Gibbs conceded that the president's own debate showing came up short, but insisted that the first face-off between the candidates had not altered the dynamic of the 2012 race.
"Fundamentally, I don't think the campaign has changed," he said.
Romney senior campaign adviser Ed Gillespie accused the Obama camp of acting childish in lobbing such charges at Romney after his strong debate showing.
"The debate performance on Wednesday was not a matter of style, it was a matter of substance," he said. "The Obama campaign reminded me a little bit of a seven-year old losing a checkers game and... they sweep the board off the table."

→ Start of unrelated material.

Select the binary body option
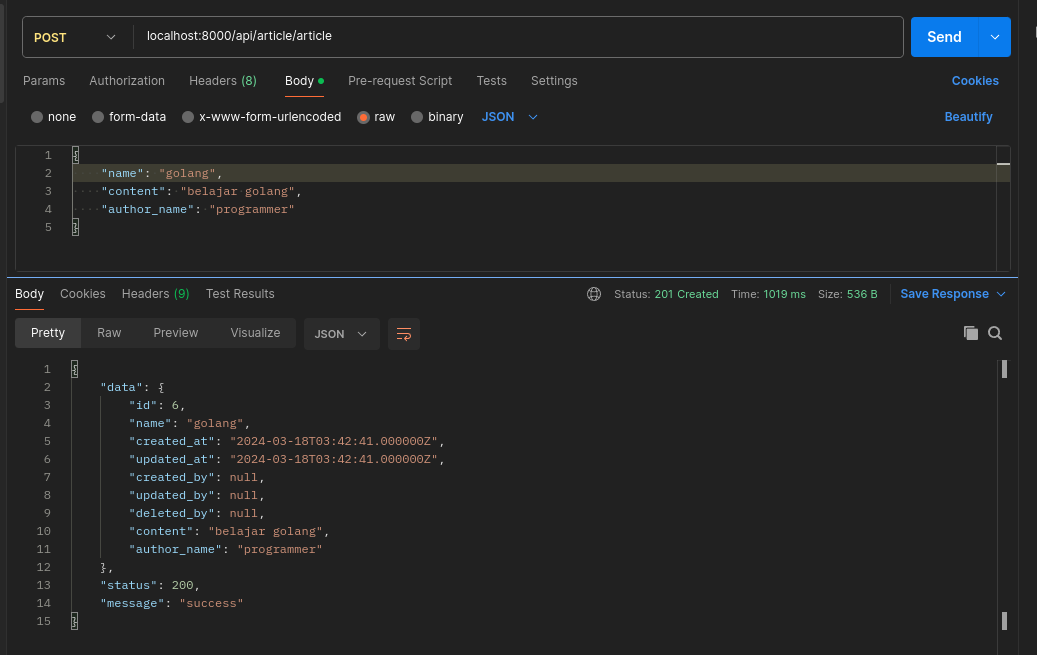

Gibbs and Gillespie continued the latest battle between the two campaigns, over the president's debate charge that Romney is pushing a $5 trillion tax cut. The Romney campaign has called that attack dishonest, pointing out that Romney has said he would eliminate credits, loopholes, and deductions that would equal the revenue lost by his broad plan to lower taxes across the board.

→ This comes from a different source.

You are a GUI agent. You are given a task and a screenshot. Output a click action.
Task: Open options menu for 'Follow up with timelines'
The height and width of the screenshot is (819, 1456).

But Gibbs pointed out that Romney has not pointed out what deductions he would eliminate to make up for the $4.8 trillion his tax cuts are estimated to cost, and suggested they would never materialize.
"We've seen this movie before," he said. "There's no answer…Mitt Romney's solution is he just decided there wasn't math involved in this problem, and that's absolutely crazy."
Gillespie maintained that Romney's plan would allow for the tax code to be lowered while broadening the base, and promised that Romney would not increase the deficit via his tax plan.
"He's not going to increase the deficit in bringing down the rates," he said.
Gillespie also defended Romney's claim during the debate that he would eliminate PBS's federal subsidy as an example of spending he would cut to rein in the deficit.
"If you have to borrow money from China to pay for these programs, is it worth it?" he said. "Big Bird would be pretty successful, I suspect, without the federal subsidy."
Gillespie also sought to downplay Friday's jobs report, which found the unemployment rate falling to 7.8 percent, the lowest rate of Obama's first term. He said that if the labor force participation rate stood where it was when Obama took office, unemployment would now stand above 10 percent.
"The fact that you have the White House celebrating an unemployment rate of 7.8 percent... tells you a lot about the failure of this administration's policies," he said.